Collected data:

==================================================

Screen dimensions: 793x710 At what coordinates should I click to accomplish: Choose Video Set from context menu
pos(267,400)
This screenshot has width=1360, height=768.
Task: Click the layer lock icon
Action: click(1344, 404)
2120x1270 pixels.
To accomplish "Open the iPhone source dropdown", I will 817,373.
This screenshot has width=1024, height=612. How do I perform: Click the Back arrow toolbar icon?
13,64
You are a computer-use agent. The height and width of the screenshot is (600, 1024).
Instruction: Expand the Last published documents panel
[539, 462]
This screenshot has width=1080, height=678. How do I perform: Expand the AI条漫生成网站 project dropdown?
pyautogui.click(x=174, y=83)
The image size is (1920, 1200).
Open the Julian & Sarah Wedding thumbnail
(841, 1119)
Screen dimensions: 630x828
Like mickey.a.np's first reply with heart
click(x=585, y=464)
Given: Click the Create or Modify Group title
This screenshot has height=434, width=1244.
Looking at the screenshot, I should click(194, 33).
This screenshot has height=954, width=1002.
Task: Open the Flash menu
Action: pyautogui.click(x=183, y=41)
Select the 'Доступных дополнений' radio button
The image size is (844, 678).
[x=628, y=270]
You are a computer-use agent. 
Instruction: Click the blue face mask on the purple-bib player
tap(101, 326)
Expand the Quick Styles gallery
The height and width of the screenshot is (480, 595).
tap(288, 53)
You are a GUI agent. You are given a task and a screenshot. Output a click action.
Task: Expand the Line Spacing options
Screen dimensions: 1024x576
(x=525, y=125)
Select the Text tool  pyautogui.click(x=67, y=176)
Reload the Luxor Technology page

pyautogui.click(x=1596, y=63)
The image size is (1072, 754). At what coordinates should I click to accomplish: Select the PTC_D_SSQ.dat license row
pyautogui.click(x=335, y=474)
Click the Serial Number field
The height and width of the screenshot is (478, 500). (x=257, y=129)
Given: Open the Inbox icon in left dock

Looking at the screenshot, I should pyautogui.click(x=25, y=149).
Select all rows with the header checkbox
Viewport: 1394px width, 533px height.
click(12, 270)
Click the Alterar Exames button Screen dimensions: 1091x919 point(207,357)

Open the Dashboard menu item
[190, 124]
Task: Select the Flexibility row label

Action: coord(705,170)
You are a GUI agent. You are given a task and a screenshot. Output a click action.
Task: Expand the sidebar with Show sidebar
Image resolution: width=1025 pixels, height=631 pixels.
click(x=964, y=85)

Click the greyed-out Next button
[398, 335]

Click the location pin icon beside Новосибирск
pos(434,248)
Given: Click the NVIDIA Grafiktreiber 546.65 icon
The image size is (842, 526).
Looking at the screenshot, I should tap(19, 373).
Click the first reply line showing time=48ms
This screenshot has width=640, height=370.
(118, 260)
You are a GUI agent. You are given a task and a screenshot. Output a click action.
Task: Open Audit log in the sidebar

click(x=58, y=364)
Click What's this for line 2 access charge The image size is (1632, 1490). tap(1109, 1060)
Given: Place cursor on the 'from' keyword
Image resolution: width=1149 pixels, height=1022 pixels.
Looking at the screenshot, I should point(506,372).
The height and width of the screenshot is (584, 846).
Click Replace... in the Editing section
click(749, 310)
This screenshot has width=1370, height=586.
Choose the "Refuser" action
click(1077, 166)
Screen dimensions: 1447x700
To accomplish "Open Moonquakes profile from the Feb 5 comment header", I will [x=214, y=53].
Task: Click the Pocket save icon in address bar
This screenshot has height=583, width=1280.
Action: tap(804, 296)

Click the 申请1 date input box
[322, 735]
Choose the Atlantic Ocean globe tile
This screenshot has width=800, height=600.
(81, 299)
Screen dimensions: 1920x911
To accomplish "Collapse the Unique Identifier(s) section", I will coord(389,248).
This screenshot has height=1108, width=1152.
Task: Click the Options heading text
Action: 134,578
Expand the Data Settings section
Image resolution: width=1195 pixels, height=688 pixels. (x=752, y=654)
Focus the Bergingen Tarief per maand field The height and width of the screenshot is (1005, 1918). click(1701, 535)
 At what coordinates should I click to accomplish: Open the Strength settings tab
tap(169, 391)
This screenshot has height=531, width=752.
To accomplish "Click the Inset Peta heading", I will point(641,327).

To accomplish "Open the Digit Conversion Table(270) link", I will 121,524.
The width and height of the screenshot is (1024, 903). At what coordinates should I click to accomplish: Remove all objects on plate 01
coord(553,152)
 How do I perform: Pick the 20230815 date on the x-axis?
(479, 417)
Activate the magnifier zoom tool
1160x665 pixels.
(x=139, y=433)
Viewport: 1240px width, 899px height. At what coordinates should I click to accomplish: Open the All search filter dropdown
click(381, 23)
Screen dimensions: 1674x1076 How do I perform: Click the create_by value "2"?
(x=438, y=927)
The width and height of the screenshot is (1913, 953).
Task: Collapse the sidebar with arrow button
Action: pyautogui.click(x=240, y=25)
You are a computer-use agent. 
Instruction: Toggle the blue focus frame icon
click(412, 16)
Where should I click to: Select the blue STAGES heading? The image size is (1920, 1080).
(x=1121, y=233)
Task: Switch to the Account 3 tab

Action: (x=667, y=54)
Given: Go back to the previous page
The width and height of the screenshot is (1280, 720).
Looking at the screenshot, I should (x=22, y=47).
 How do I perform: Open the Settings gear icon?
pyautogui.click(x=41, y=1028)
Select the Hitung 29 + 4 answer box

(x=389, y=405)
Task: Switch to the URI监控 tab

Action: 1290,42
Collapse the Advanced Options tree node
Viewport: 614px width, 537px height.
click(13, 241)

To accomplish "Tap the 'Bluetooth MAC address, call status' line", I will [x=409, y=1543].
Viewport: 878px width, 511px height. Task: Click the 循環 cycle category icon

==================================================

▶ [Given instruction]: Rewrite the records starting at the line that contains "How do I perform: Open" and continuing through the end of the records, replacing "Advanced Options" with "Advanced Settings" and leaving everything else unchanged.

▶ [The completed task]:
 How do I perform: Open the Settings gear icon?
pyautogui.click(x=41, y=1028)
Select the Hitung 29 + 4 answer box

(x=389, y=405)
Task: Switch to the URI监控 tab

Action: 1290,42
Collapse the Advanced Settings tree node
Viewport: 614px width, 537px height.
click(13, 241)

To accomplish "Tap the 'Bluetooth MAC address, call status' line", I will [x=409, y=1543].
Viewport: 878px width, 511px height. Task: Click the 循環 cycle category icon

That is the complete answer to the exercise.